Pero, de confirmarse el nombramiento de Jesús Ramírez como Coordinador de Asesores de la Presidencia -compartiendo la función con Cárdenas Batel- la designación del hijo de AMLO en Morena sí crea un dilema de canal de comunicación. En ambos casos, cualquier pronunciamiento, cualquier toma de posición, cualquier opinión de ellos dos, será vista y escuchada, de manera inevitable,  como RCA Víctor: la voz de su amo. De la misma manera, al fungir ambos como correas de transmisión de ida y vuelta, resultará imposible que López Obrador no esté enterado de absolutamente todo lo que suceda en el gobierno y en el partido de gobierno. Para bien y para mal: no habrá sorpresas, pero tampoco secretos. El partido, por lo demás, no será un simple apéndice del gobierno, como lo fue el PRI durante décadas. No alcanzará el poder de los partidos comunistas en los países socialistas -donde mandaban- pero tampoco será el simple ministerio de elecciones.

De modo que el cerco construido alrededor de la nueva presidenta se vuelve completo. Incluye la mitad del gabinete, ambas cámaras y sus líderes, la mayoría de los gobernadores y la jefa de gobierno de la CDMX, el partido oficial, la agenda del primer mes y del primer año del sexenio (por lo menos), y probablemente a partir de 2025, la Suprema Corte. Resulta difícil adivinar por el momento cuantos embajadores políticos permanecerán en sus adscripciones, pero es probable que un buen número de ellos repitan, aunque solo fuera por un breve período.

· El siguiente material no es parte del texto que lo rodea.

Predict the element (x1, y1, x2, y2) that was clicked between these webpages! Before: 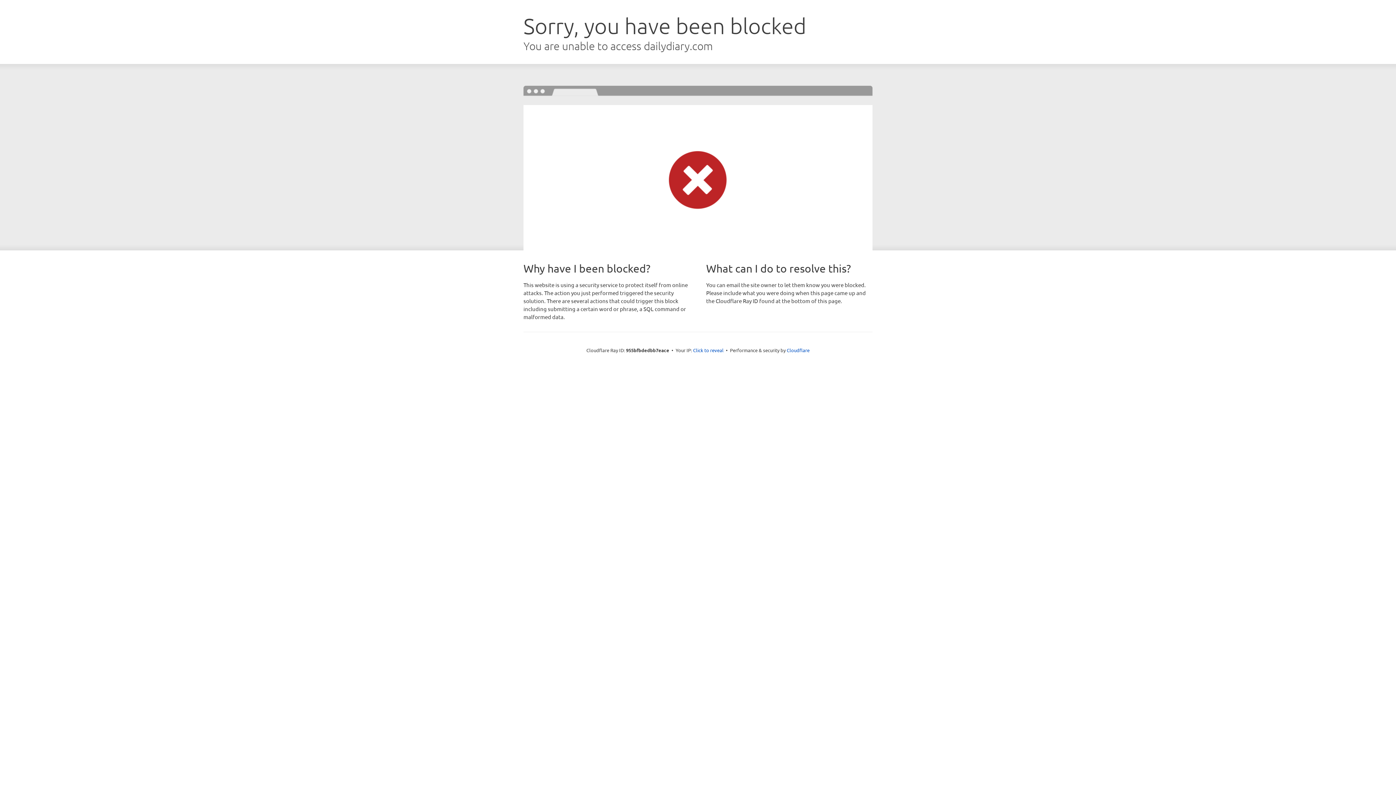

En otras palabras, si la nueva presidenta quisiera deshacerse de todas las personificaciones de la continuidad, se tardaría un buen tiempo, suponiendo que no enfrentara resistencias. O, si en una hipótesis de menor dificultad de realización, buscara únicamente trasladar la lealtad del “lópezobradorismo” a su persona, se verá forzada a repartir presupuesto y favores a diestra y siniestra. No sobran ni el uno ni los otros.

Por eso la idea de muchos, entre otros en estos días Carlos Bravo Regidor encierra más sentido: la pregunta no es si Sheinbaum puede “romper”, sino más bien si quiere romper. No es evidente su desacuerdo con las principales tesis programáticas de López Obrador, y repetir incansablemente la tontería de Cosío Villegas sobre “el estilo personal de gobernar” no se sustituye a un razonamiento sustantivo. Los estilos importan en el país imaginario de las formas; en el México real, y en el mundo de hoy, carecen por completo de significado.

Más aún, es perfectamente factible, como lo ha insinuado López Obrador, que su sucesora lo necesite, en lugar de repudiarlo. Lo cual no necesariamente dañaría al país: doce años de lo mismo, aunque se trate de una continuidad desastrosa, puede servirle a México. No sólo para deshacernos eternamente de las quimeras y fantasías de la 4T, sino también para educar al electorado. No basta echarle ganas para gobernar bien, y regalar dinero no equivale a reducir la pobreza. Lo veremos muy pronto.